Toutefois, les choses semblent plus compliquées : plus qu’un simple conflit d’opinion ou d’interprétation de la laïcité, on est bel et bien confronté à un imbroglio juridique. 

De fait, s’il est incontestable que les agents – qu’ils soient ou non titulaires – de la fonction publique ne doivent pas porter de signes religieux ostensibles sur leur lieu de travail, il n’en va pas de même dans les entreprises privées. Il est en effet impossible à ces dernières d’interdire les vêtements religieux en tant que tels : elles doivent justifier leur éventuel refus par des motivations objectives et proportionnées de type sanitaire, sécuritaire ou encore organisationnel – nature des tâches exercées, etc. Sinon, la loi considère que c’est une discrimination.
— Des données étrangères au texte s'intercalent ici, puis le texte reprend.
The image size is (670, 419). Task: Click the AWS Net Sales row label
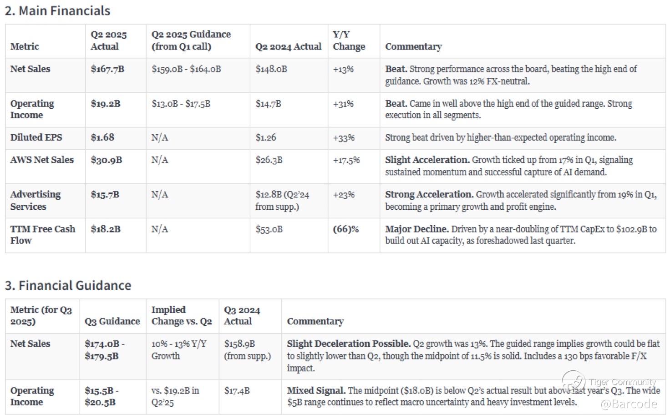click(42, 160)
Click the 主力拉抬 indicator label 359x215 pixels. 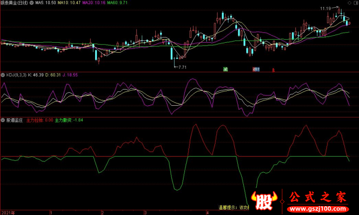(35, 120)
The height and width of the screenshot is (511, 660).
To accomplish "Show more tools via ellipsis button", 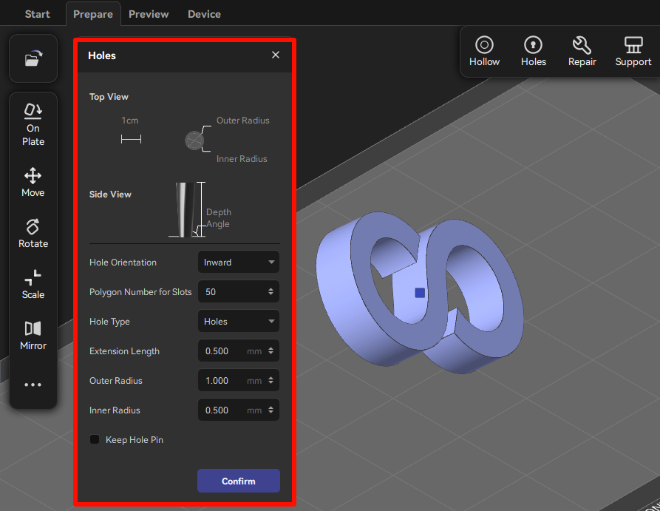I will [33, 385].
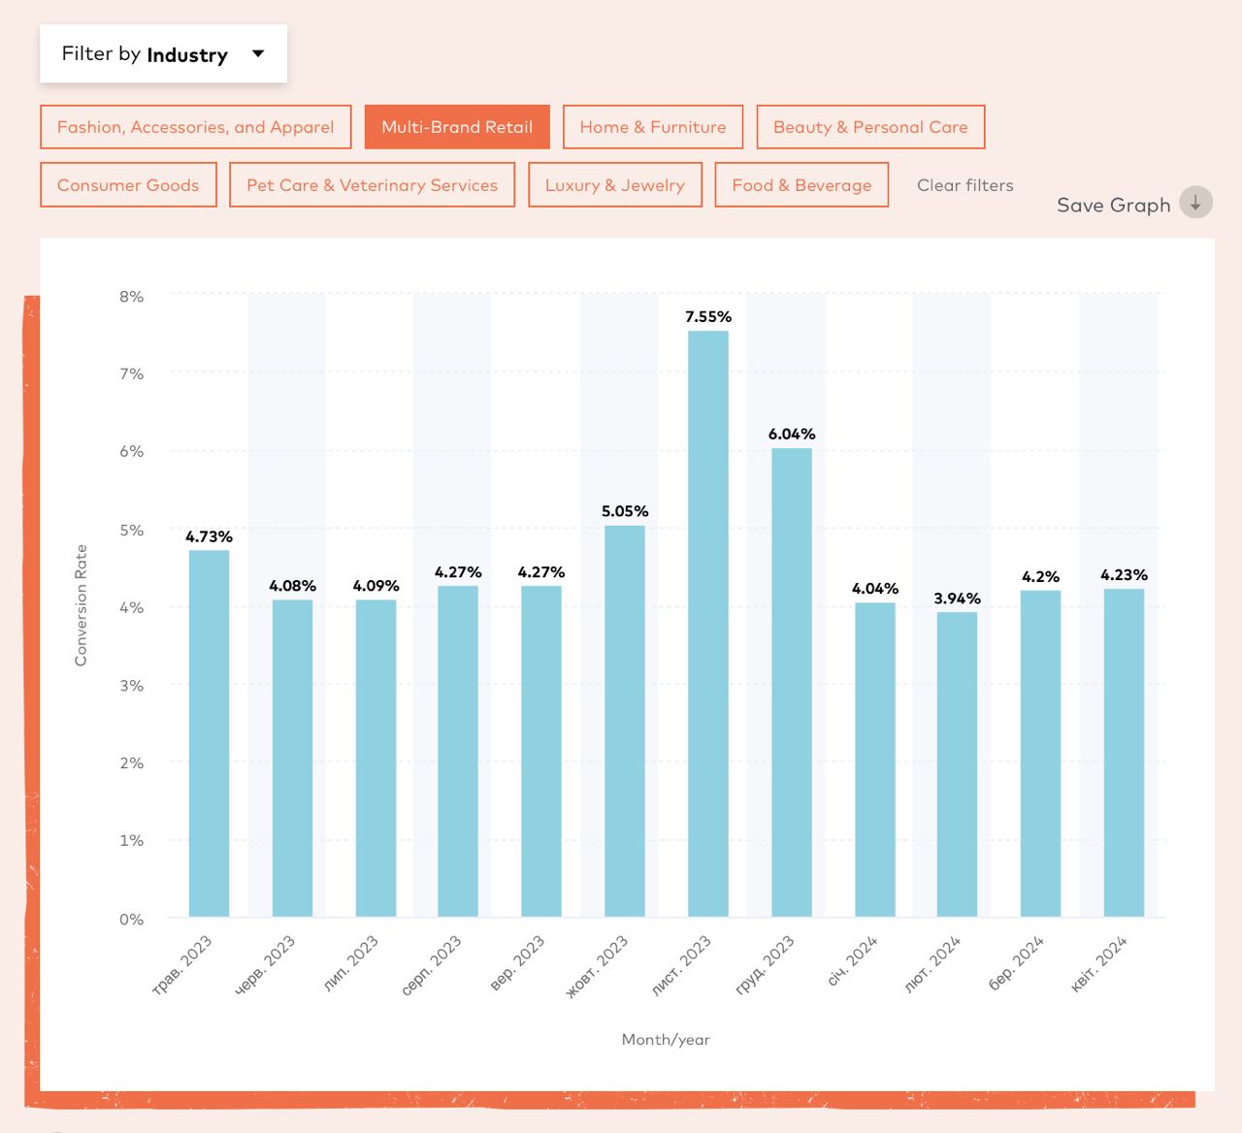The width and height of the screenshot is (1242, 1133).
Task: Toggle the Fashion, Accessories, and Apparel filter
Action: [195, 127]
Inversement, les employés ne peuvent invoquer leur religion pour demander des jours de congé ou des interruptions de leur travail durant leurs horaires de présence – par exemple pour prier. Cela, en principe, se négocie au cas par cas avec la hiérarchie.

Or, « Baby-loup » est-elle un organisme privé – en l’occurrence, une association – comme les autres ? Peut-elle, en conséquence, se référer au seul principe de neutralité de croyance pour bannir, dans son règlement intérieur, le port du voile et de tout autre signe religieux visible ? C’est aux Prud’hommes du 78 que revient, indirectement, la lourde responsabilité de trancher. Il serait donc temps que les textes – législatifs et autres – soient plus clairs en ce domaine. Car qui bénéficie traditionnellement le plus des incertitudes règlementaires, sinon les extrémistes ? 

La crèche « Baby-loup », ouverte 7 jours sur 7 et 24 heures sur 24, permet aux parents, et en particulier aux mères, souvent d’origine modeste, une plus grande souplesse professionnelle. Si elle perd son procès et doit verser des indemnités pour licenciement abusif, elle risque fort de devoir fermer ses portes. 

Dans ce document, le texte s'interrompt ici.